Stated exercise:
Format the entries starting at the line that contains "The width and" and ending at the line that contains "pyautogui.click(x=594, y=71)" as a two-column CSV with the headers entry and answer. Give one row per entry, put each value in a quoted field with line breaks replaced by spaces, and leave the pictures out.

Exercise input:
-*-

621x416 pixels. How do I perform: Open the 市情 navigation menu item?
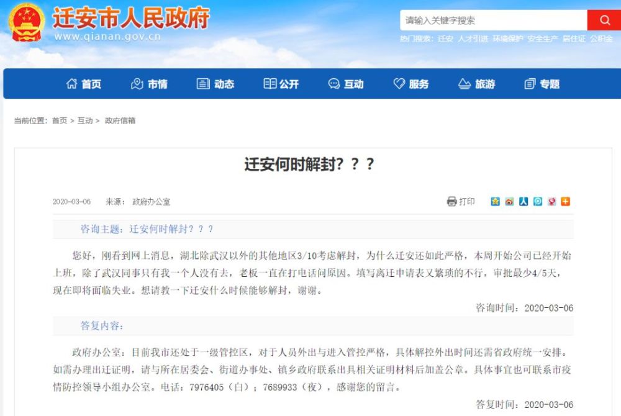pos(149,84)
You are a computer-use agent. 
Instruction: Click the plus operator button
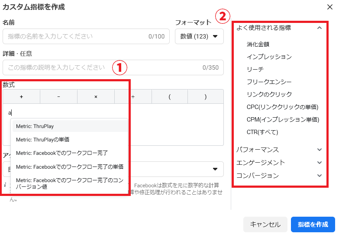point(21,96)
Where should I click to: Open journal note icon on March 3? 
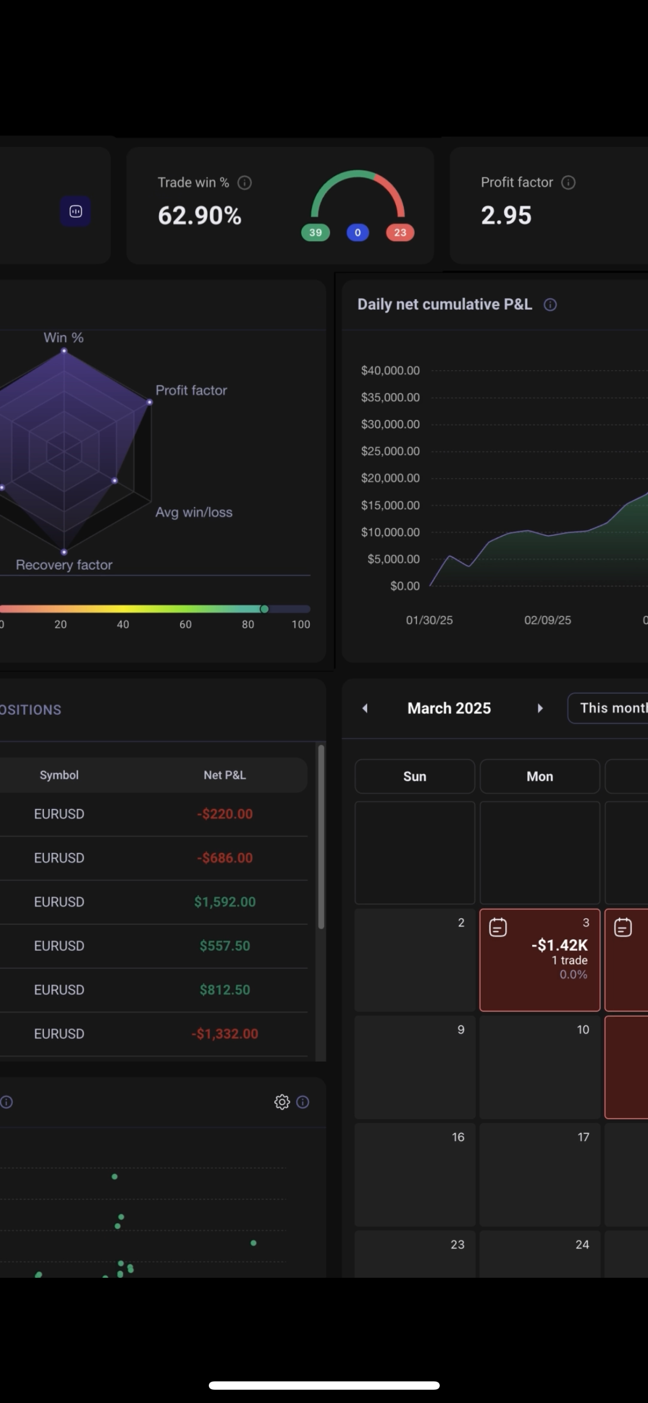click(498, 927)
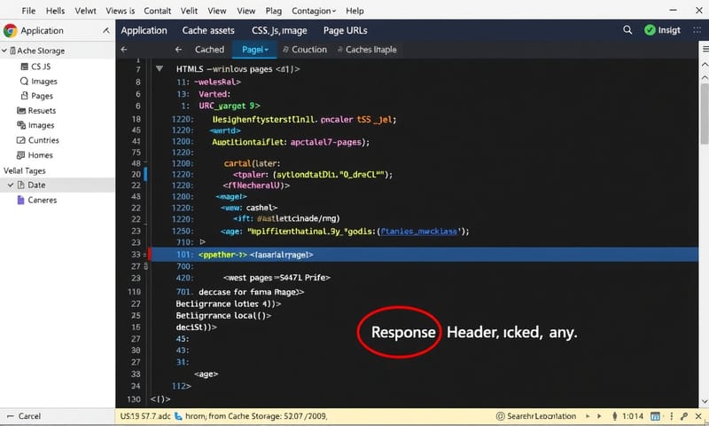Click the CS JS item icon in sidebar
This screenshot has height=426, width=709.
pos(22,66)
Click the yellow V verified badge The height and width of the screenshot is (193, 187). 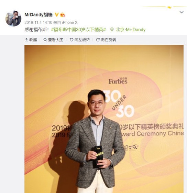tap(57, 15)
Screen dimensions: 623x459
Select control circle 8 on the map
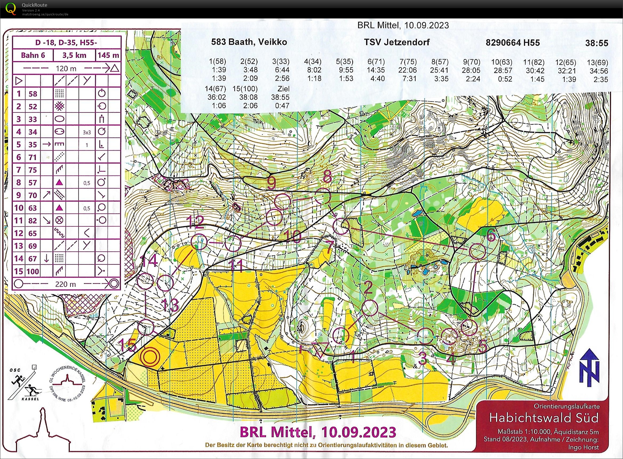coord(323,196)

-*-

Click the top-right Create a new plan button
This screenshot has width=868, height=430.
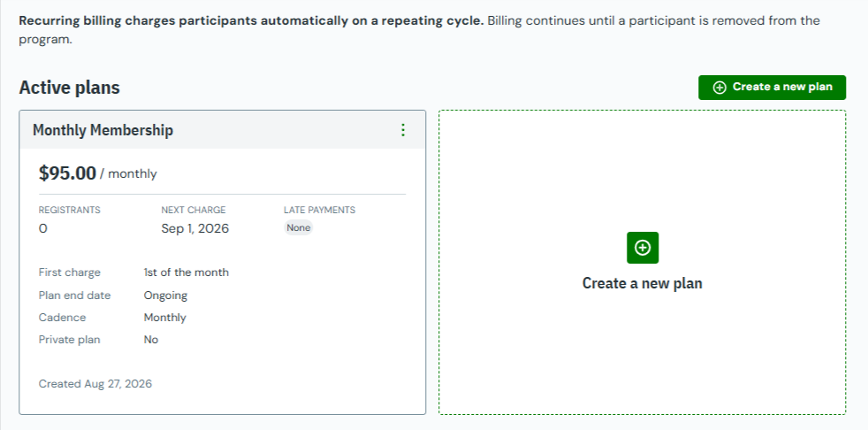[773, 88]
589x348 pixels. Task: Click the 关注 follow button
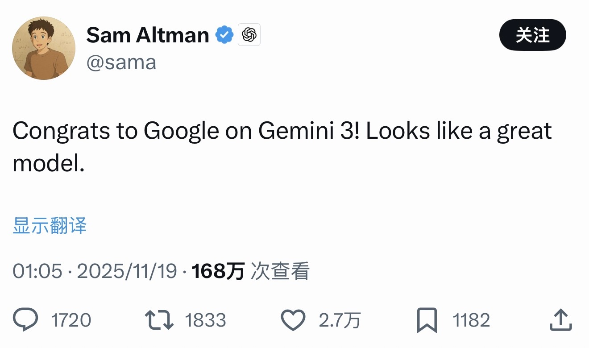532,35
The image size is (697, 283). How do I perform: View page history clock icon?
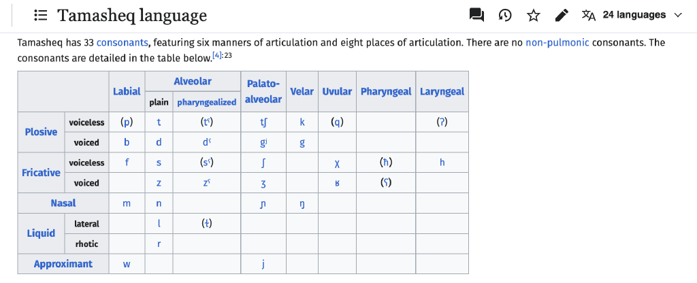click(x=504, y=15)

-*-

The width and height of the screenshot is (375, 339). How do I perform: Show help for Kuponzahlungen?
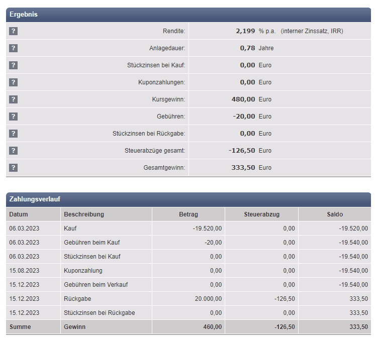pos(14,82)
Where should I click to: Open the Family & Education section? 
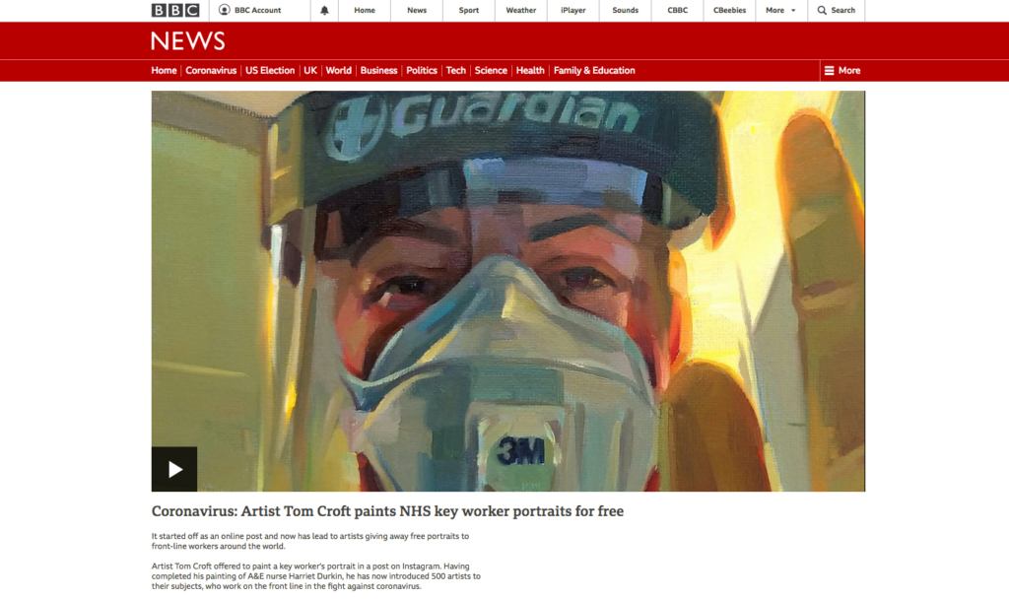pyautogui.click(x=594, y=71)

-*-

The response:
entry,answer
"The width and height of the screenshot is (375, 339). How do I perform: Show help for Kuponzahlungen?","pos(14,82)"
"Where should I click to: Open the Family & Education section?","pyautogui.click(x=594, y=71)"